Dataset entries:
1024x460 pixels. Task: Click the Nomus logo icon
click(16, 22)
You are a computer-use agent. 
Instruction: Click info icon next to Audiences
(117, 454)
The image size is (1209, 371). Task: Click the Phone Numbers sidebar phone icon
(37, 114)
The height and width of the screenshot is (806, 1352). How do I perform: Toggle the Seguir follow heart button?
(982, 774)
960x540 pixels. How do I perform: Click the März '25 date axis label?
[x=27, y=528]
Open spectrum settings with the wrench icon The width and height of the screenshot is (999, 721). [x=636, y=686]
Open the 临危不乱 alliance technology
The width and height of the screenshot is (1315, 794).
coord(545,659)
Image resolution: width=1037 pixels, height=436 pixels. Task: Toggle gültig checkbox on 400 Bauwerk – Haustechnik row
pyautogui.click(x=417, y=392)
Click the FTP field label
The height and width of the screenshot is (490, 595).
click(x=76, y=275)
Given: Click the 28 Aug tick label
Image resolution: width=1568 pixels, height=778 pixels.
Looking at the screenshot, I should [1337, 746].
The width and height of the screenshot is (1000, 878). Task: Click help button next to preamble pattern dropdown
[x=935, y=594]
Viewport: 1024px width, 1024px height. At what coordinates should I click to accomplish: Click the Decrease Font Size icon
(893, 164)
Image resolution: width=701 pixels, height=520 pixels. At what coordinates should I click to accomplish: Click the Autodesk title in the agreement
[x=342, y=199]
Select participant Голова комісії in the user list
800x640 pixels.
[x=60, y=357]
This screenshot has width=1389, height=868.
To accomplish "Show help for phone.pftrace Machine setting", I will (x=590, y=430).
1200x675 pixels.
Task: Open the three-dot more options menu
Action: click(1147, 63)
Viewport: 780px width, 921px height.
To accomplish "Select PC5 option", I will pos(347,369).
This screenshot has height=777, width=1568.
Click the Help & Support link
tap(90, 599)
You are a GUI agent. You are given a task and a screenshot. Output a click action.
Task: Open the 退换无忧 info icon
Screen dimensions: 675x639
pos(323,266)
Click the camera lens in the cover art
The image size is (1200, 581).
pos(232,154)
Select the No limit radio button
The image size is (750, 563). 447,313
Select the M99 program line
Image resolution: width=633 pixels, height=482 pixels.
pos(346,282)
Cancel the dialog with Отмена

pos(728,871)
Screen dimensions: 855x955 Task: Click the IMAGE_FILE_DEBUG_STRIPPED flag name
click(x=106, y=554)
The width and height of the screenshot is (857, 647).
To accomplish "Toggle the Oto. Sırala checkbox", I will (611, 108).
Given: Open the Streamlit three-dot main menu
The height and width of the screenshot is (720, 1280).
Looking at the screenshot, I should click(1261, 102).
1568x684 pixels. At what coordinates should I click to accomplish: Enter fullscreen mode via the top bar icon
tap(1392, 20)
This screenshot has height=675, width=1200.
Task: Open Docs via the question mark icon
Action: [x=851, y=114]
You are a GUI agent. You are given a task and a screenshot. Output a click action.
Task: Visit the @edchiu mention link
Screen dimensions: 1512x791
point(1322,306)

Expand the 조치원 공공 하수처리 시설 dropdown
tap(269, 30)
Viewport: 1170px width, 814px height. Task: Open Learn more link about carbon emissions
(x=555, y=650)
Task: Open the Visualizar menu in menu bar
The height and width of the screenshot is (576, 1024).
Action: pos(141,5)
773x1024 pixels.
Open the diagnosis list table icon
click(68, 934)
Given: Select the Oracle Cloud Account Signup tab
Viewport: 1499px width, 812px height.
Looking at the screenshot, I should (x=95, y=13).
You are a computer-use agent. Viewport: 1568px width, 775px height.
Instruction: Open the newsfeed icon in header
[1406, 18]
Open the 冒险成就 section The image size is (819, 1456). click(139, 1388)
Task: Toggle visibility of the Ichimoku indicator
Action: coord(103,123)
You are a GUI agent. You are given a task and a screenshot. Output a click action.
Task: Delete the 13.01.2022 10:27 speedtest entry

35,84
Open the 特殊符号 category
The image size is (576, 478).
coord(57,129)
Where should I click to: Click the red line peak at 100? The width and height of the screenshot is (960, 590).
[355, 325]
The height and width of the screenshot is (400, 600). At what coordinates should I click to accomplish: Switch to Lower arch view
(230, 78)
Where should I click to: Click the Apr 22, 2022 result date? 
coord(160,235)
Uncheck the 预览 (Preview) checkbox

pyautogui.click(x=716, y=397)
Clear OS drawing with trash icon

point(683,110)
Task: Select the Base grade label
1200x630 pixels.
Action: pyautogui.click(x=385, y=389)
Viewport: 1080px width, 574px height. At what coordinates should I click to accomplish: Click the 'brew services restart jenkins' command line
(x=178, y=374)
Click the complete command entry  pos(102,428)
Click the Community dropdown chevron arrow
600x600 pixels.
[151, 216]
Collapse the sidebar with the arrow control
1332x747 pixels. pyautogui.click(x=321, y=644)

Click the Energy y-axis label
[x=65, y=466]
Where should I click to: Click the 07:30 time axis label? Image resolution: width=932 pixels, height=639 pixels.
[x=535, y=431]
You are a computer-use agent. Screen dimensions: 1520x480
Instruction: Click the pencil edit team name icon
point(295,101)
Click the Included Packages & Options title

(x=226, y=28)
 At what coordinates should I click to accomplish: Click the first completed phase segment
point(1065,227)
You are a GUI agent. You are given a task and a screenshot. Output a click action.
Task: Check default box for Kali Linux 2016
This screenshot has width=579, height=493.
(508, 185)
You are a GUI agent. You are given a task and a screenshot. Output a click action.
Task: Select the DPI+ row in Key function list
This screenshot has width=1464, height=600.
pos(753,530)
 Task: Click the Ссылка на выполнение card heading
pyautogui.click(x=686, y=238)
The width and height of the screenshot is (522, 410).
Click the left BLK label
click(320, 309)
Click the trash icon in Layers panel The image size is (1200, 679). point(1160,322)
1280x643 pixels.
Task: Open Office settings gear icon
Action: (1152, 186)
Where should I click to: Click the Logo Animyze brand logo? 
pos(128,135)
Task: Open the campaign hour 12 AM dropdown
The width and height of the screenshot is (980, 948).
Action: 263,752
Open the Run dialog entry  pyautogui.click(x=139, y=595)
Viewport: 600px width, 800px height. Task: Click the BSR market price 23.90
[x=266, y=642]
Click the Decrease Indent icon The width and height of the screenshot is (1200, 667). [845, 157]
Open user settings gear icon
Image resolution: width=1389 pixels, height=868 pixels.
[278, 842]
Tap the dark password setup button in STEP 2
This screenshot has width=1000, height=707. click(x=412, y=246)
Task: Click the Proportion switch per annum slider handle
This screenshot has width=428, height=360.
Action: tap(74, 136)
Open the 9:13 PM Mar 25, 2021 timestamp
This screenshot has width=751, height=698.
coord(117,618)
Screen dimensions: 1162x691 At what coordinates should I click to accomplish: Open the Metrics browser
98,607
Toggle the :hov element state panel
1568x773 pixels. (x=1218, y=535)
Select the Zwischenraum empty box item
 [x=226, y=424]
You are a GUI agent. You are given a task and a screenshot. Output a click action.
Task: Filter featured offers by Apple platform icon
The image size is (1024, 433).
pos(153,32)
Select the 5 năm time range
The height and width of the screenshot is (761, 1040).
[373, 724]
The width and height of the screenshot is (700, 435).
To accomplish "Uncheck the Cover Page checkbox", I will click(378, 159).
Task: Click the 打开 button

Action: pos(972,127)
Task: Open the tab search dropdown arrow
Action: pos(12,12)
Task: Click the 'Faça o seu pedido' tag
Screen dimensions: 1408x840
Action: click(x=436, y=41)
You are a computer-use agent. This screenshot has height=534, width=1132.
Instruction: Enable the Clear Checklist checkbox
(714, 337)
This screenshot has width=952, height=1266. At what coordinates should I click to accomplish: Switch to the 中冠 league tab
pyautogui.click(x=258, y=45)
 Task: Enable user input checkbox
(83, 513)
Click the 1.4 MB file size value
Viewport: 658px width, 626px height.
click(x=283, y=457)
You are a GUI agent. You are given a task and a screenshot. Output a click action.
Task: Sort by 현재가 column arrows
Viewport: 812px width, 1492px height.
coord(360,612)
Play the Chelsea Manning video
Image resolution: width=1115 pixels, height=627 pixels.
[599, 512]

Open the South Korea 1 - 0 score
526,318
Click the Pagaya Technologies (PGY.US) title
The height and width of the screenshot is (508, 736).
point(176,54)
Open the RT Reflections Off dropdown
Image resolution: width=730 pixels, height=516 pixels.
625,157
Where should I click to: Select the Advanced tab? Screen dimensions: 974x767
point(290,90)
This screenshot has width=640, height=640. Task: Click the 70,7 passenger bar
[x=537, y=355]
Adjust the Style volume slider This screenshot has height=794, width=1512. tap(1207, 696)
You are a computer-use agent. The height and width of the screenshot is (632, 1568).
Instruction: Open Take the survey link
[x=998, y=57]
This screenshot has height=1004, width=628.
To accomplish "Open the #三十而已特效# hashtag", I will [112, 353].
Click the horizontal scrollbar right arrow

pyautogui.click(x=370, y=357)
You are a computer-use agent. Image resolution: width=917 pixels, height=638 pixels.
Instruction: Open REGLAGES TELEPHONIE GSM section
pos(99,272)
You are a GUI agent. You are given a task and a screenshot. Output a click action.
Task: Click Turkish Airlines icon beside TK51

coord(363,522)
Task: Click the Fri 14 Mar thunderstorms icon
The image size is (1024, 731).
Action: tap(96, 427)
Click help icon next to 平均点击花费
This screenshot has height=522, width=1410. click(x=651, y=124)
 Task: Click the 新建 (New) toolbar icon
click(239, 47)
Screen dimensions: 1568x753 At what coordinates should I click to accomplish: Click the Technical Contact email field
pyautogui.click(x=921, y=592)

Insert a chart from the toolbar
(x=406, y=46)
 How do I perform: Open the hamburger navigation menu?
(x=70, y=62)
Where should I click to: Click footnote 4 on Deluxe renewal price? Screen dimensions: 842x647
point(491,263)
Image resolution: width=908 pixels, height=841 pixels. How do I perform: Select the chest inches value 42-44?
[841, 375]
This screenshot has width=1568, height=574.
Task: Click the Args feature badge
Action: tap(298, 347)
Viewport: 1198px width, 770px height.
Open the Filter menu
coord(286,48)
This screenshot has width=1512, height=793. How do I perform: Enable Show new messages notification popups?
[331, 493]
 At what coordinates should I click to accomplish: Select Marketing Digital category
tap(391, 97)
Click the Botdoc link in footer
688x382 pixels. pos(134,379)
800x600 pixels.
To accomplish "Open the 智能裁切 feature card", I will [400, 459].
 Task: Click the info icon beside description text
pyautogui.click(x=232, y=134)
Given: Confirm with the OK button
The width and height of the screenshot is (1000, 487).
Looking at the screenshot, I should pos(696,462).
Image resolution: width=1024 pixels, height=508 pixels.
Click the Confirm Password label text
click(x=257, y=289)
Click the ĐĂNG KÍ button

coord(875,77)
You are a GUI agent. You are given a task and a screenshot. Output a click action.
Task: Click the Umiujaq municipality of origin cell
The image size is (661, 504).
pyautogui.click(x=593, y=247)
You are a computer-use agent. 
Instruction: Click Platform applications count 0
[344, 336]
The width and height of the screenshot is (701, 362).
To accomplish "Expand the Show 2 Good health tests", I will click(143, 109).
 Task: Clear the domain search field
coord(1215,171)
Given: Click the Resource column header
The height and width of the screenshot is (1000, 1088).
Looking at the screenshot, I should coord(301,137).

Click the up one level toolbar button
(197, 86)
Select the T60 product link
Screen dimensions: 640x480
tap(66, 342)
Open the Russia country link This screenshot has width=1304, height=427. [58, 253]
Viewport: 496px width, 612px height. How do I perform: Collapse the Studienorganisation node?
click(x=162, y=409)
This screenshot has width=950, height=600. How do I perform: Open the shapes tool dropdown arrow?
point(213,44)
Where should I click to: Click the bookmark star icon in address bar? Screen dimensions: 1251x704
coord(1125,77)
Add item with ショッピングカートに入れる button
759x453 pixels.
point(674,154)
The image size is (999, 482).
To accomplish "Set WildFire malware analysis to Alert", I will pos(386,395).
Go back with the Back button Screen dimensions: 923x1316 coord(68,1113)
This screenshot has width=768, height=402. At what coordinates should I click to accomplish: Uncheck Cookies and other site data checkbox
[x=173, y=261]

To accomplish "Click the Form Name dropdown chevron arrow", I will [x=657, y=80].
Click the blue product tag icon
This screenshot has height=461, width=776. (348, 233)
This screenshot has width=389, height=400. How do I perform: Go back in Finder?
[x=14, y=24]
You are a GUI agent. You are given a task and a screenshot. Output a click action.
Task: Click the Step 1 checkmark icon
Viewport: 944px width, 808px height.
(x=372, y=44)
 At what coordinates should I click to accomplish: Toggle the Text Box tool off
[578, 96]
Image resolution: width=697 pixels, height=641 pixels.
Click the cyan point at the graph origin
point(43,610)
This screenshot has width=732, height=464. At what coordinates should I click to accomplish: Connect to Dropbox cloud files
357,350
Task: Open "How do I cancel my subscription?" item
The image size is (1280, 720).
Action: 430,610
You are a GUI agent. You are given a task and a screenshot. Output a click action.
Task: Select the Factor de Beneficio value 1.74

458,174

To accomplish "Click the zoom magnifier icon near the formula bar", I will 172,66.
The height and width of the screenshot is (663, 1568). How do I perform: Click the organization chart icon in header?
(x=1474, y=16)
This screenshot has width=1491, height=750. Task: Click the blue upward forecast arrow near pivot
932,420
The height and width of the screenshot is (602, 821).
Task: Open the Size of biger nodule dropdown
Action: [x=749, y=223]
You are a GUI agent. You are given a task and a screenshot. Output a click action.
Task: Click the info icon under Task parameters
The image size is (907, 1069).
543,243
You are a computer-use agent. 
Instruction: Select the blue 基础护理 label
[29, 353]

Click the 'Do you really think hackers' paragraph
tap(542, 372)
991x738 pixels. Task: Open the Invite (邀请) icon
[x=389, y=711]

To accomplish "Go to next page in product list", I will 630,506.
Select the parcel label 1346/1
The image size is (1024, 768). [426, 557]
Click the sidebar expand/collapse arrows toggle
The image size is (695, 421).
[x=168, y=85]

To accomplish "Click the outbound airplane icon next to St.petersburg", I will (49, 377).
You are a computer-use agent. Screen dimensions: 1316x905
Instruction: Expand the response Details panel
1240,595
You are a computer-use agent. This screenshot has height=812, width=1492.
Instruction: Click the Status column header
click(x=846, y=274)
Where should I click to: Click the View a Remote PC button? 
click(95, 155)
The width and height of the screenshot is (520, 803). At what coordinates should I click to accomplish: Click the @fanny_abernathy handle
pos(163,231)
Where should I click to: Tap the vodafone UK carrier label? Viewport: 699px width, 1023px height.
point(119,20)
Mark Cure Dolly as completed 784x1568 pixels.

What this task involves: Return only the number of lines in the data above that include the word "computer".

Result for this task: 10